Тем не менее на фоне споров Серебряного века об "историческом христианстве" религиозная мысль робеет перед Христовым Ликом, предпочитая или опыт полуязыческой эмпатии (отраженный в эссе В. Розанова "О Сладчайшем Иисусе и горьких плодах мира", 1907; ер. возражения Н. Бердяева – "Христос и мир", 1907), или беллетризованные реконструкции Его земной судьбы (Д. Мережковский. Иисус Неизвестный, 1932–1934), толку от которых было не больше, чем от аналогичных опусов многотомного тюбингенца Э. Ренана.

Писать о Богочеловеке – значит писать о личности, и даже о Личности. Русский поп, пишущий о личности, – зрелище, согласитесь, душераздирающее, а потому малопредставимое. В рамках церковной Ограды персонология и антроподицея так и не возникли.

Симптоматичен для эпохи общий упрек, адресованный несколькими рецензентами к П. Флоренскому как автору труда "Столп и утверждение Истины" (1914): "Почему в книге не нашлось место для главы о Христе?"

С тем большим воодушевлением осваивала образ Русского Христа и евангельскую сюжетику в целом изящная словесность. От псалмопевческих переложений она перешла в XIX–XX веках к поэтической христологии (пушкинский замысел драмы "Христос"; Плещеев, Некрасов, Тютчев, Надсон) и к осмыслению эпизодов Евангелия в их эсхатологической напряженности и трагической глубине.

Если карающий и беспощадный Бог Анны Карениной, Вершитель ее совестного суда в одноименном романе Л. Толстого (1873–1877) отчетливо проясняет ветхозаветные черты, то Ф. Достоевский остался на позиции евангельского Христа – глашатая религии любви.

Мистикой сердечного сочувствия страстям Христовым живет герой-праведник "Однодума" (1879; ер. "На краю света", 1875–1876) Н. Лескова и пафосом милосердия – герои тургеневской новеллы "Милостыня".

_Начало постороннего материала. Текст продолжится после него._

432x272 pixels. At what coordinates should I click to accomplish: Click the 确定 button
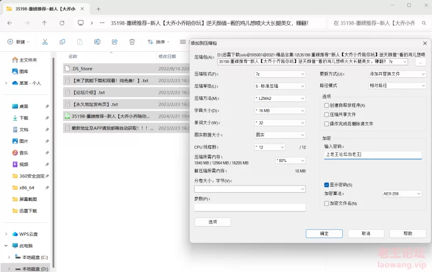[324, 234]

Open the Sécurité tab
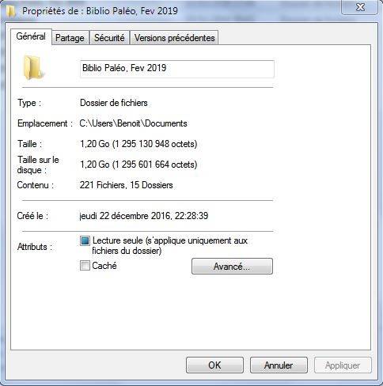coord(109,38)
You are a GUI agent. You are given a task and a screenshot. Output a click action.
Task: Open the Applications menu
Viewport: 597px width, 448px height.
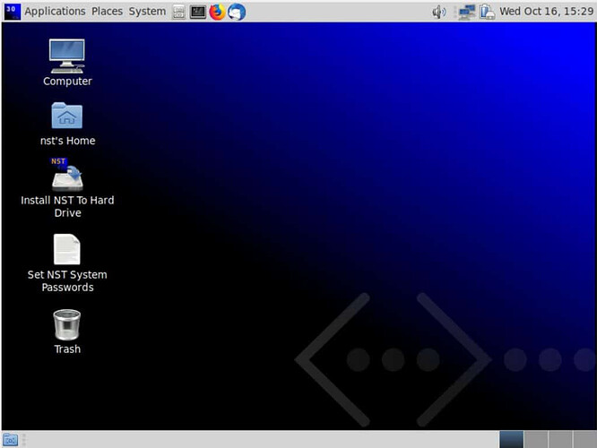coord(55,12)
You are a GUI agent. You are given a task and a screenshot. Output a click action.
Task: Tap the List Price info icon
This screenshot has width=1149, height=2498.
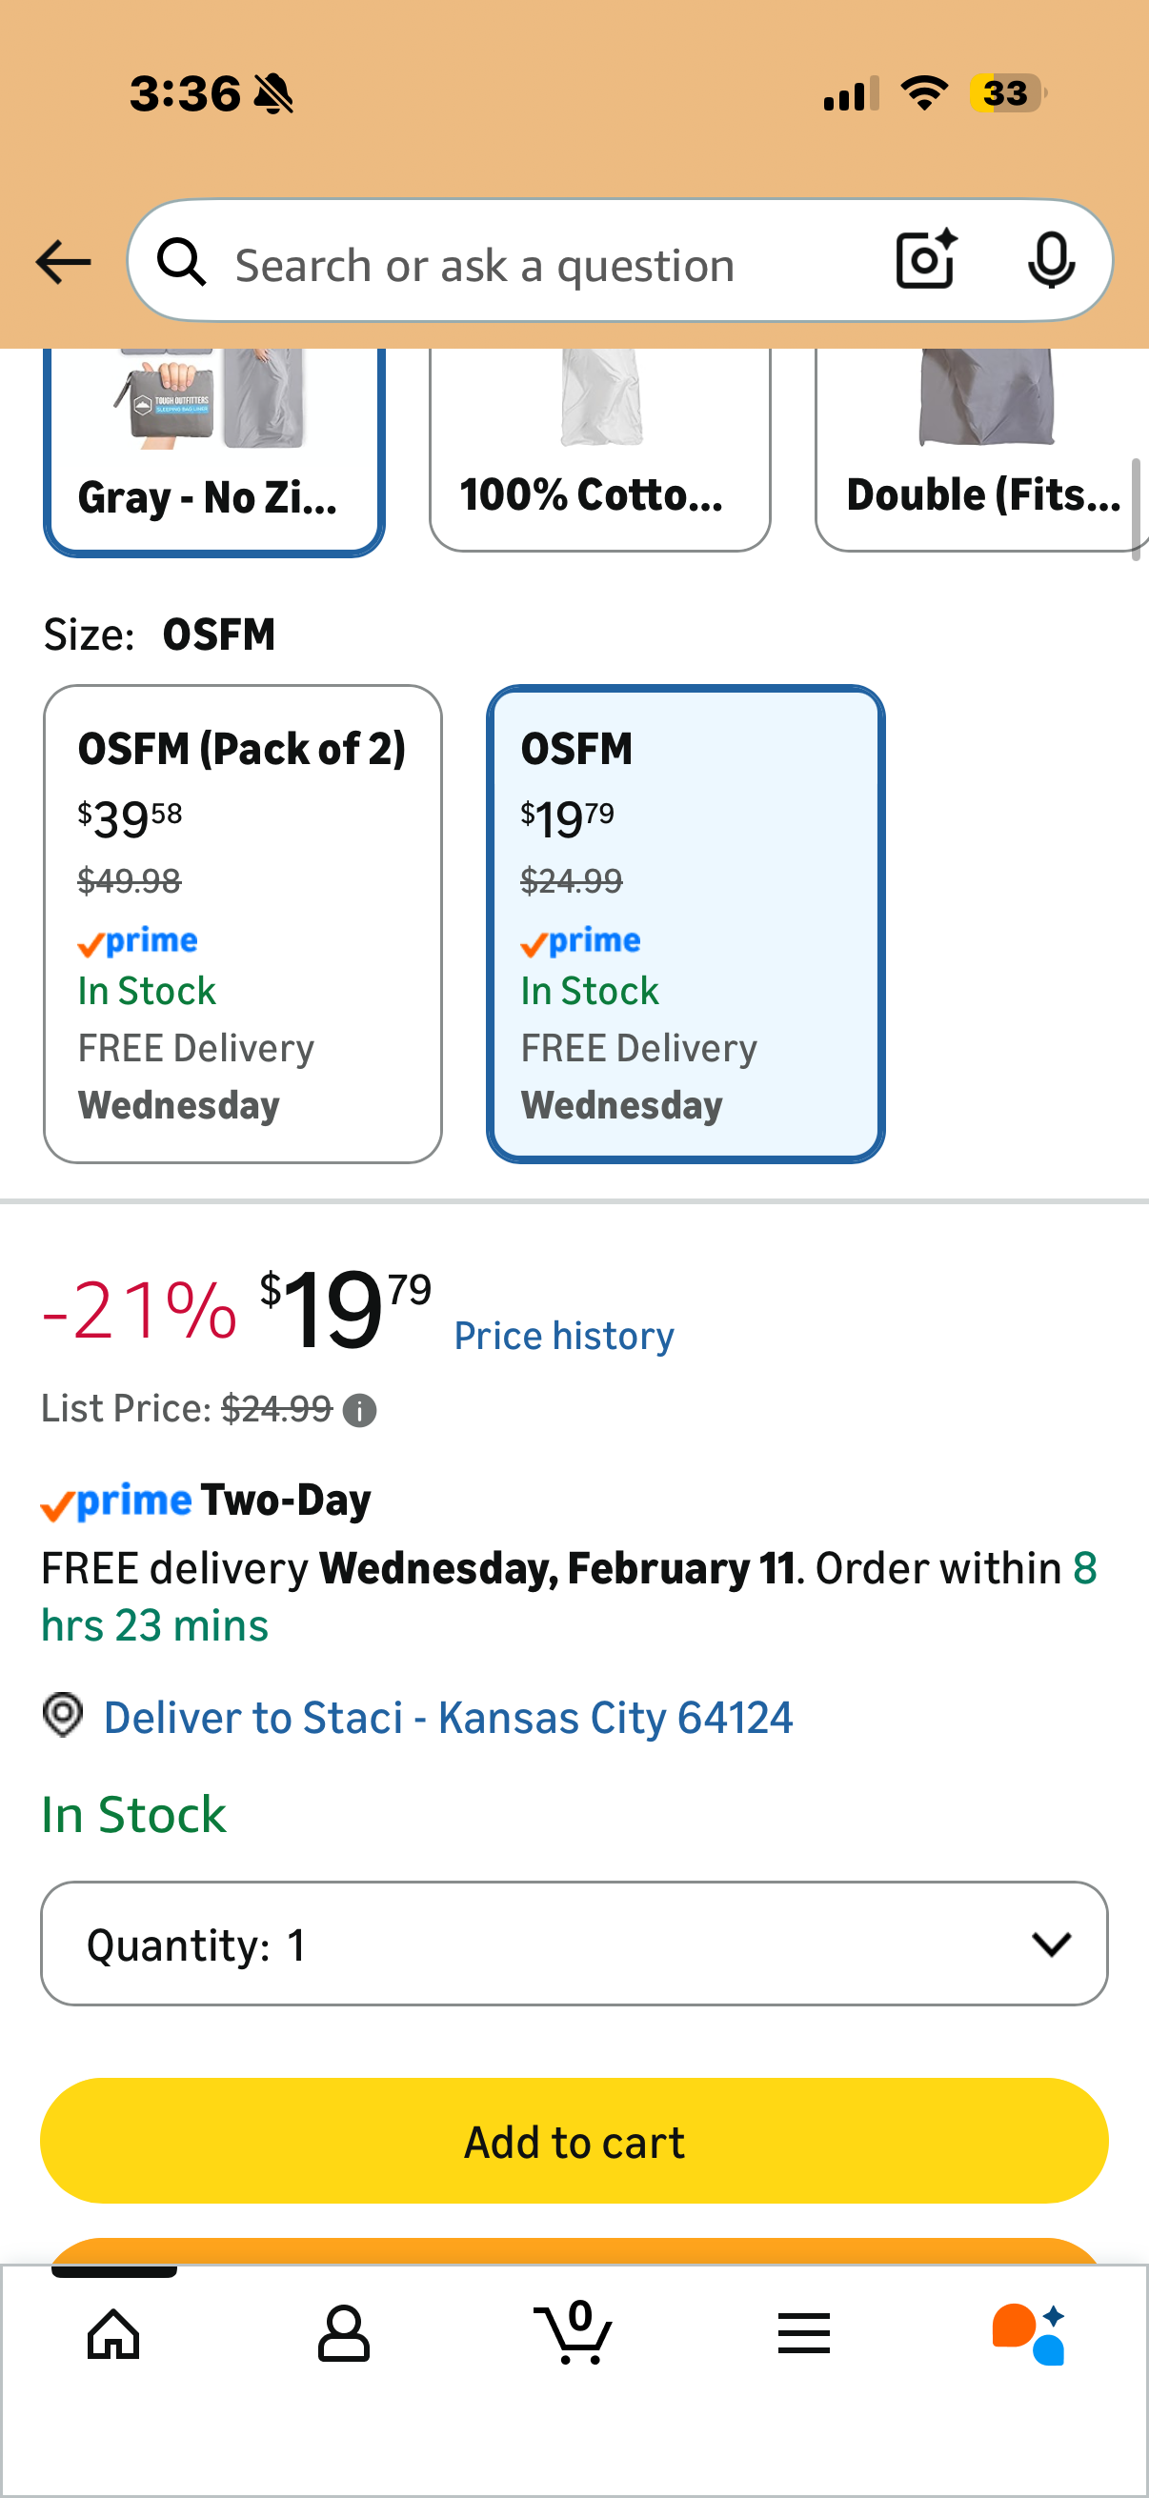tap(360, 1410)
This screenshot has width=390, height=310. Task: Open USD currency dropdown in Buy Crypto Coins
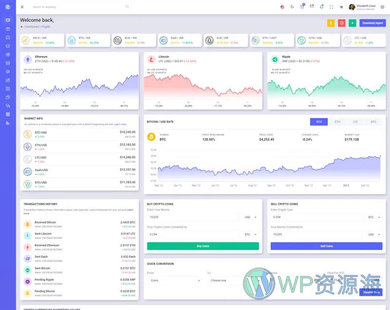249,217
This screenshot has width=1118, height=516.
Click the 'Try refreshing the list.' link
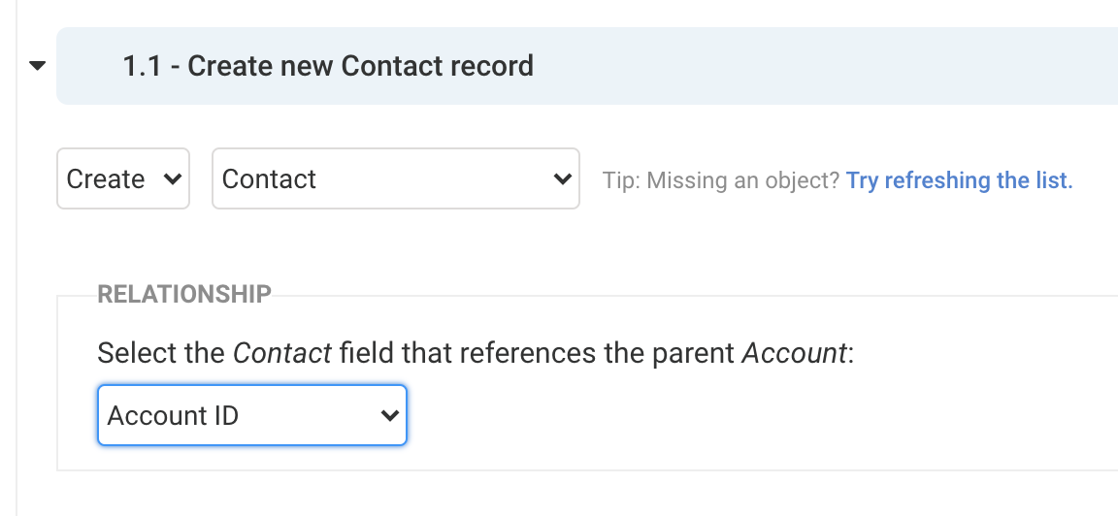tap(959, 180)
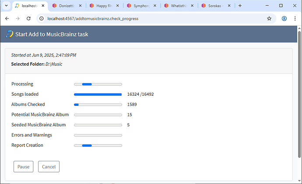Image resolution: width=302 pixels, height=184 pixels.
Task: Expand the tab search dropdown arrow
Action: pos(6,6)
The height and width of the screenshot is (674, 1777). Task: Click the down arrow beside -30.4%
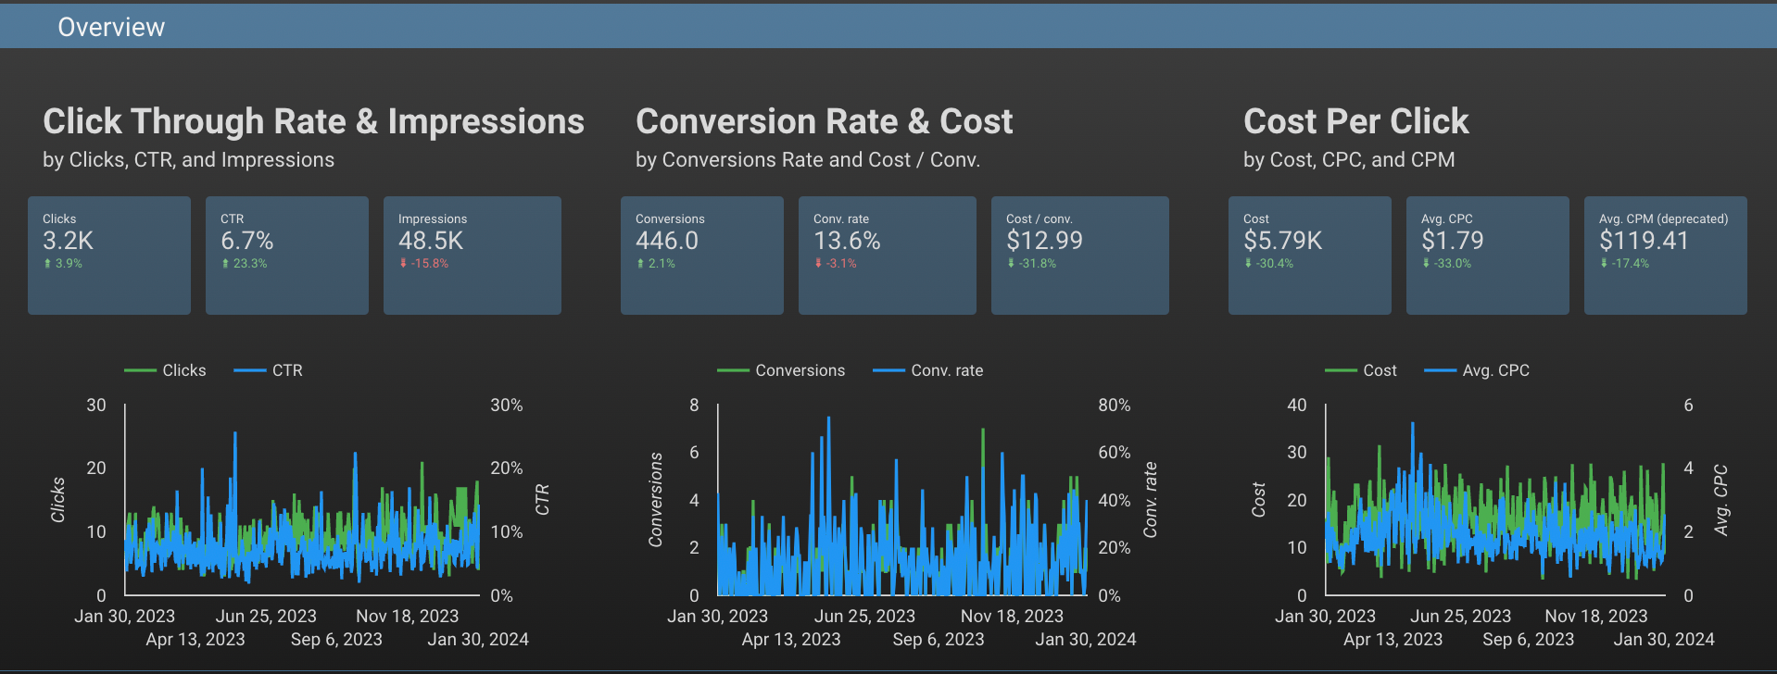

На рубеже веков возникают философско-эстетические и психологические (о фрейдизме промолчим) транскрипции категории поступка применительно к Священной истории. Поведение человека и мотивации его поступков оказались сложнее, чем ранее думалось, поэтому усложняются в трудах богословов и писателей и оценки поведения, например, апостола Иуды (в "Иуде Искариотском" (1907) Л. Андреева; ер.: Муретов М. Иуда Предатель, 1905; Булгаков С. Иуда Искариот – Апостол-предатель, 1931) и Антихриста (В. Свенцицкий; С. Булгаков; Д. Андреев; А. Мацейна). Цель этих трактовок все та же: "Не судите, да не судимы будете" (Мф. 7:1; Лк. 6:37). Суд над антагонистами Христа свершается в непосредственном переживании события, которое произошло только что, вот-вот, здесь и сейчас.